After much searching, I am finding it difficult to find a mouse that meets all my expectations. Before embarking on this latest quest, I had never considered doing a mouse mod or a custom build for a mouse, but I am beginning to think this might be necessary in order to get the mouse that I want.

I tried the Razer DA Chroma, but I returned it because the scroll wheel rattles, especially when scrolling upward. Although I would prefer an optical sensor, at the moment my favorite alternative to the DA BE is the Razer Mamba Tournament Edition (TE); it is a laser mouse, but it has most of the characteristics I am seeking, including a quiet scroll wheel. However, the right-hand forward side button rattles, giving the mouse a cheap hollow feel whenever that button is touched. It is also difficult to press the side buttons without momentarily changing my grip.

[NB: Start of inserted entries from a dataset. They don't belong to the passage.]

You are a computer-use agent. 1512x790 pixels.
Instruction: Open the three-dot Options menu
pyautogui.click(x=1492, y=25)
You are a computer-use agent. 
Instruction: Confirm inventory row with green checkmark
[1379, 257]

Many reviews give high marks to the Logitech G502, but in the past I have had bad luck with Logitech mice. In particular, I am not fond of the dual-action scroll wheel whereby you can shift to a freely spinning wheel. I prefer a solidly built rubberized and notched wheel.

Here is a brief summary of mice I have tested recently:

Corsair M65 RGB: Solidly build with an aluminum frame, but I found the sniper button distracting. It also has a laser sensor rather than an optical sensor and it was somewhat too short and low for me.

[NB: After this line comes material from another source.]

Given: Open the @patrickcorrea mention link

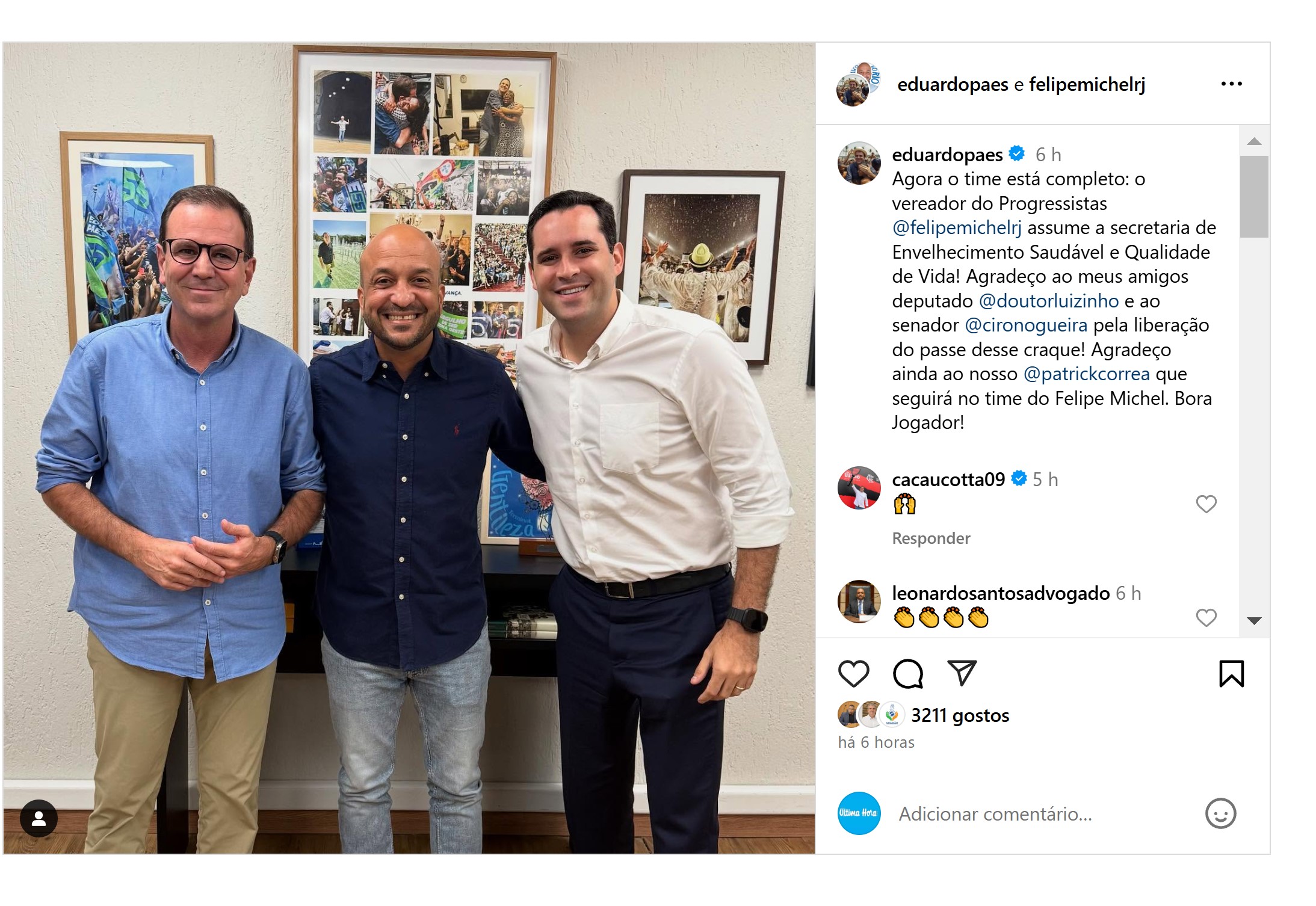Looking at the screenshot, I should coord(1087,374).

Ducky Secret Mouse: Innovative construction -- made of PBT with accessible screws so that the mouse can be dismantled without removing the teflon feet or breaking any seals or labels. However, the mouse is too slippery to pick up easily without changing your grip.

Mionix Castor: Good build quality, but a bit too small for me.

Mionix Naos 7000: Good build quality and ergonomic shape, but too smooth to pick up easily without changing your grip.

Razer Deathadder Chroma: Excellent overall, but it has an unacceptably noisy scroll wheel.

Razer Mamba Tournament Edition: Very good overall and my current favorite. Good, quiet scroll wheel that also has horizontal scrolling. However, as noted above, the right-hand forward side button rattles, giving the mouse a cheap hollow feel whenever that button is touched. It is also difficult to press the side buttons without momentarily changing my grip.

Roccat Kone XTD Optical: Feels solid. The best scroll wheel I have ever tried; it also has horizontal scrolling. Unfortunately, the mouse has an ostentatious logo and the clear plastic used for the cosmetic LED stripes has a sticky feel. It is sad that Roccat has allowed purely cosmetic choices to interfere with functional characteristics of the mouse. They make a smaller version (the Kone Pure line) without the LED stripes, but it is too small for my palm grip.

Steelseries Rival 300: Feels solid. Excellent grips and pleasing rubberized surface. Quiet scroll wheel. Definitive switch clicks. Side buttons easy to locate with minimal change in grip; however, the side clicks are a bit loud. The LED lighting is somewhat uneven, and I am not fond of the logo.

Zowie EC1-A (2016 version with red logo): Perhaps the simplest design of all the mice I have tested. Excellent fit for my palm grip. Well-placed buttons (including those on the left side). The understated non-illuminated red logo is my favorite of all the mice I have tested thus far. In keeping with the minimalist design, there is no software. The switch for DPI settings is inconveniently located on the underside of the mouse. The DPI settings are indicated by a change in color of the scroll-wheel LED, and this LED cannot be inactivated. Unfortunately, the left-click switch sticks occasionally when dragging a window, and the surface is a bit too smooth, making it difficult to pick up the mouse without dropping it. The scroll wheel is also somewhat noisy.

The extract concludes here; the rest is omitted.